> [What is being asked]: Return the whole listing, keeping every character the same.

═════ Material for the task ═════

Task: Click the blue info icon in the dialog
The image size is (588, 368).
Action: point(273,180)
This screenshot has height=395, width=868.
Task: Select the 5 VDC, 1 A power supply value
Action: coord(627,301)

═════

> [Task output]:
Task: Click the blue info icon in the dialog
The image size is (588, 368).
Action: point(273,180)
This screenshot has height=395, width=868.
Task: Select the 5 VDC, 1 A power supply value
Action: coord(627,301)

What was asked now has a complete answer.